▶ [Excerpted records]:
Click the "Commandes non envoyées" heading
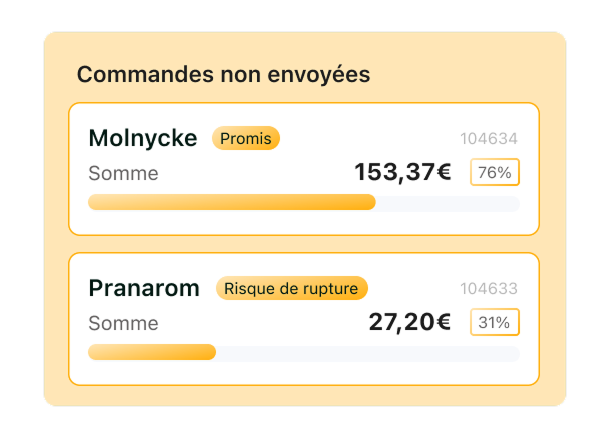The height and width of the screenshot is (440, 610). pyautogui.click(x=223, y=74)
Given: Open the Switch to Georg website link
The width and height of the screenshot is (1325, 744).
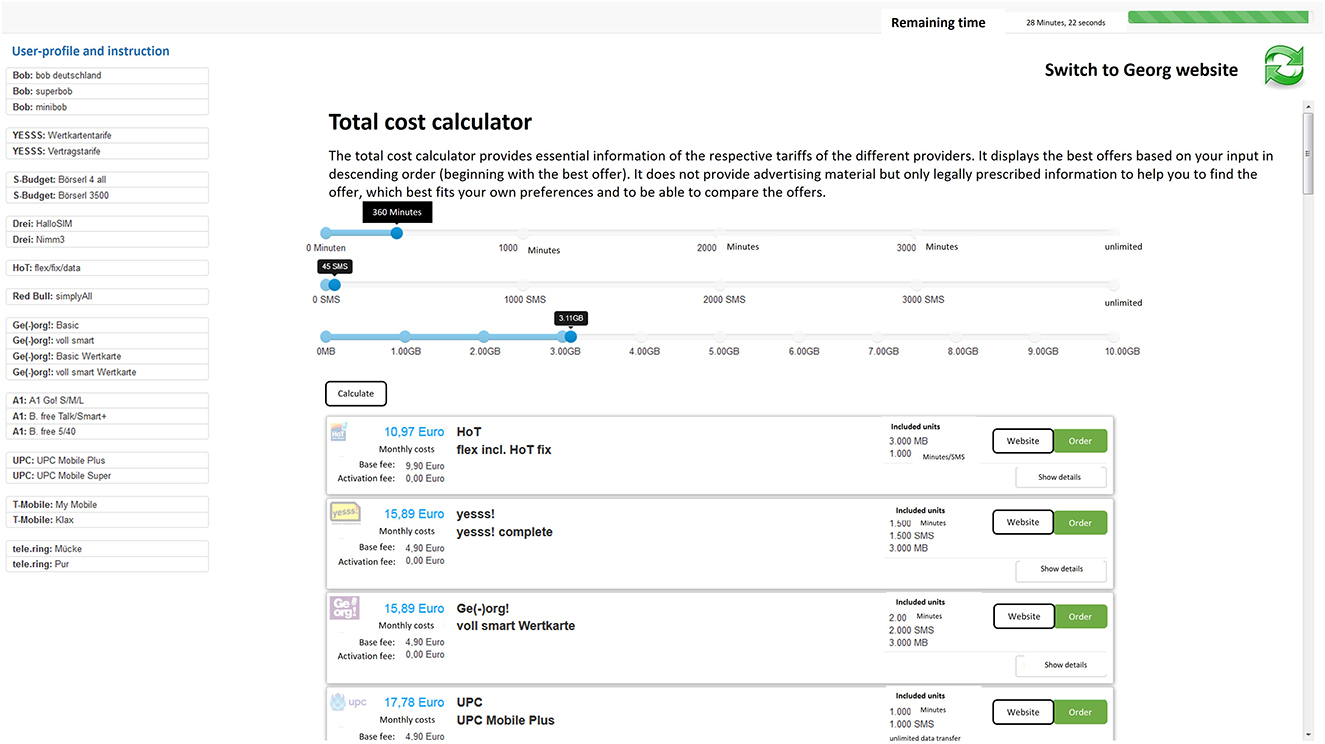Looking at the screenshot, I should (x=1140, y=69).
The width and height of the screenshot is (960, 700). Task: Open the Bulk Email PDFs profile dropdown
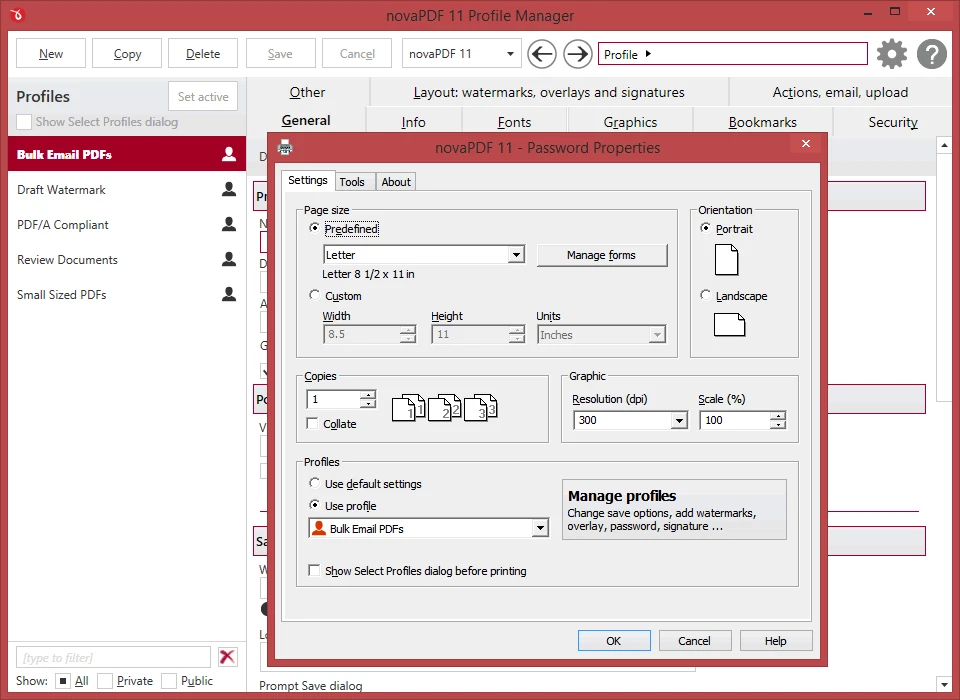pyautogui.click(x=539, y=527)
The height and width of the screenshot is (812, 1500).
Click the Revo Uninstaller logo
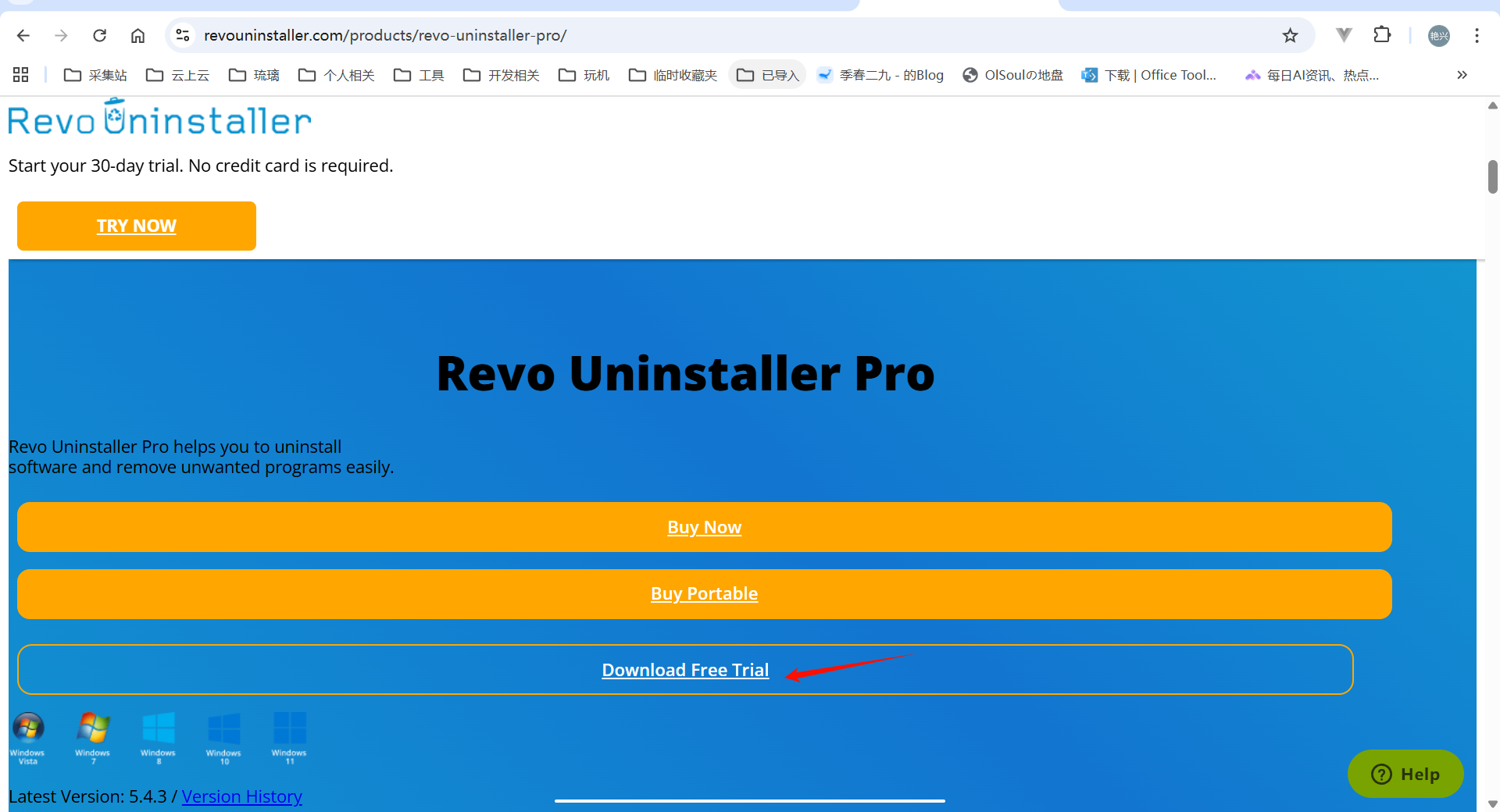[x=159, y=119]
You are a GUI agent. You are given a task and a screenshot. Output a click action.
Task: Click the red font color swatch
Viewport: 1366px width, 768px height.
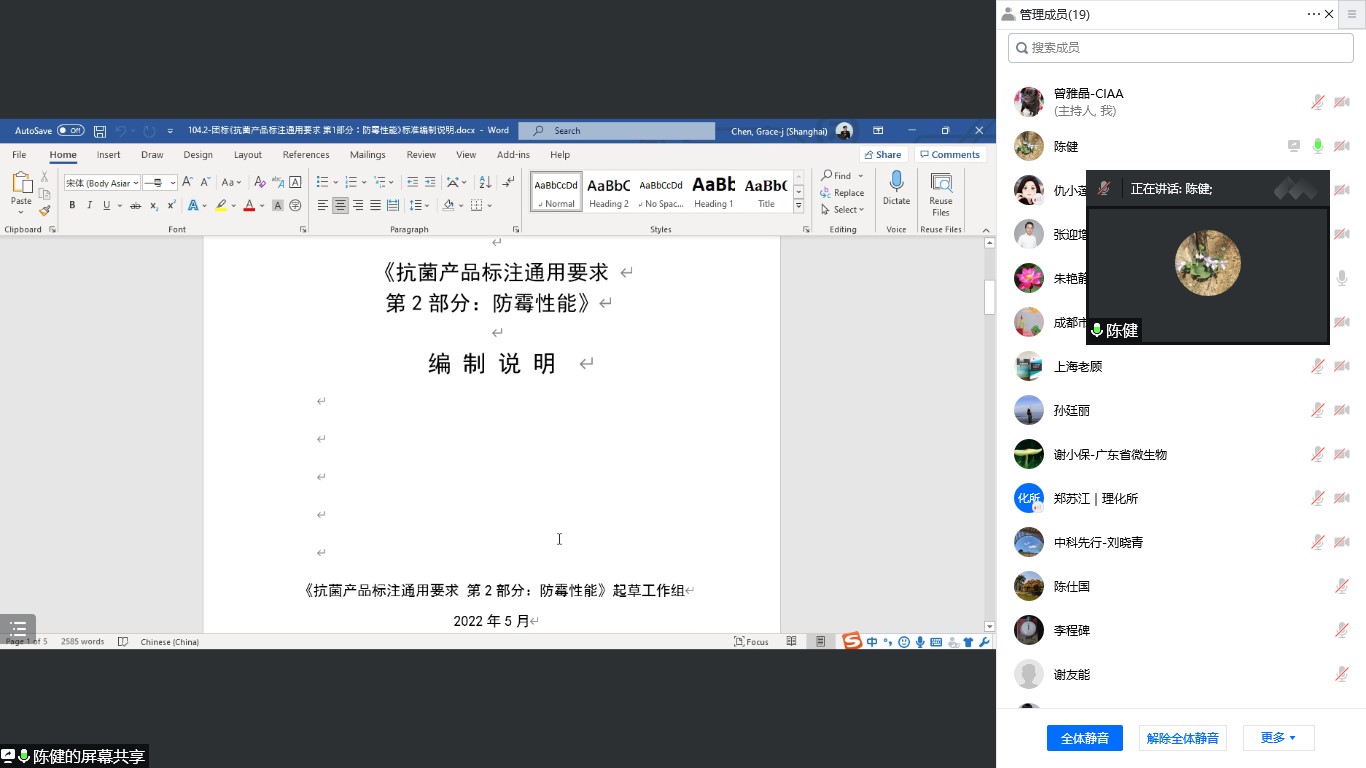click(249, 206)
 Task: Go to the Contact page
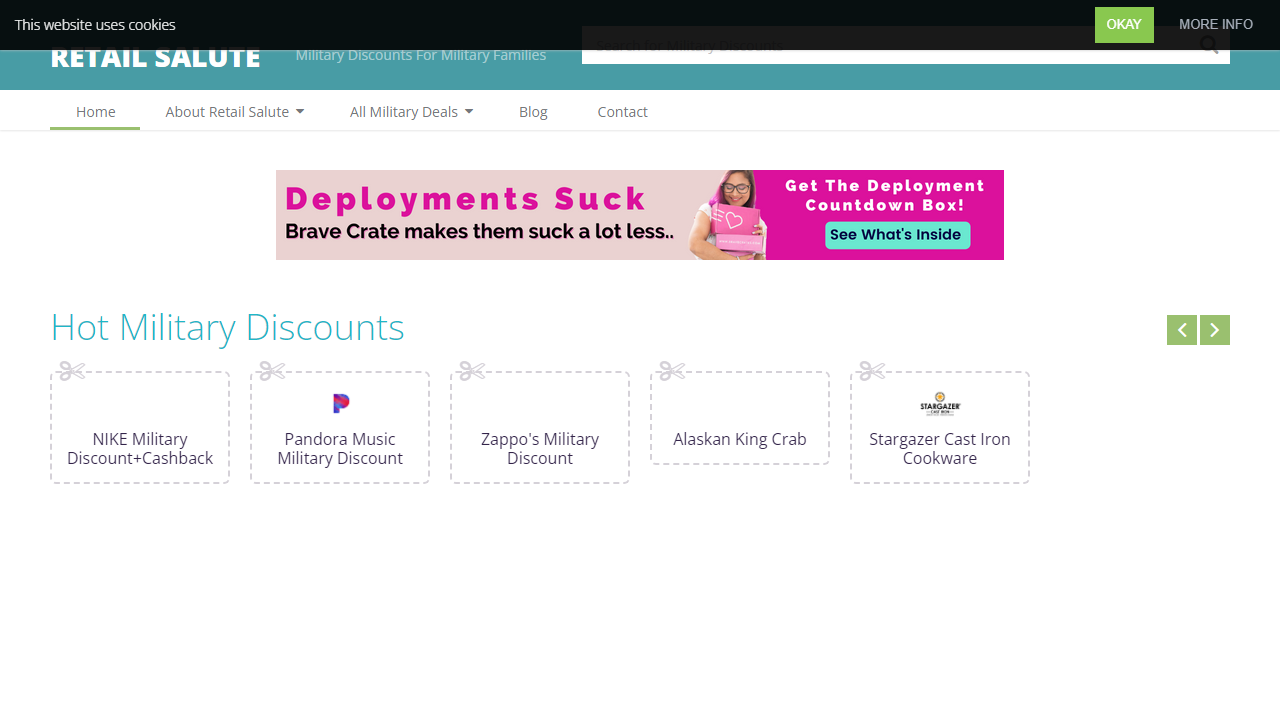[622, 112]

▶ [Exercise instructions]: Print every line above verbatim, leaving out the pictures.

▶ [Solved problem]:
Click the "Commandes non envoyées" heading
The height and width of the screenshot is (440, 610). pyautogui.click(x=223, y=74)
Given: Open the Switch to Georg website link
The width and height of the screenshot is (1325, 744).
Looking at the screenshot, I should (x=1140, y=69).
The width and height of the screenshot is (960, 700). Task: Open the Bulk Email PDFs profile dropdown
pyautogui.click(x=539, y=527)
The height and width of the screenshot is (812, 1500).
Click the Revo Uninstaller logo
[x=159, y=119]
You are a GUI agent. You are given a task and a screenshot. Output a click action.
Task: Click the red font color swatch
Viewport: 1366px width, 768px height.
click(249, 206)
 Task: Go to the Contact page
[622, 112]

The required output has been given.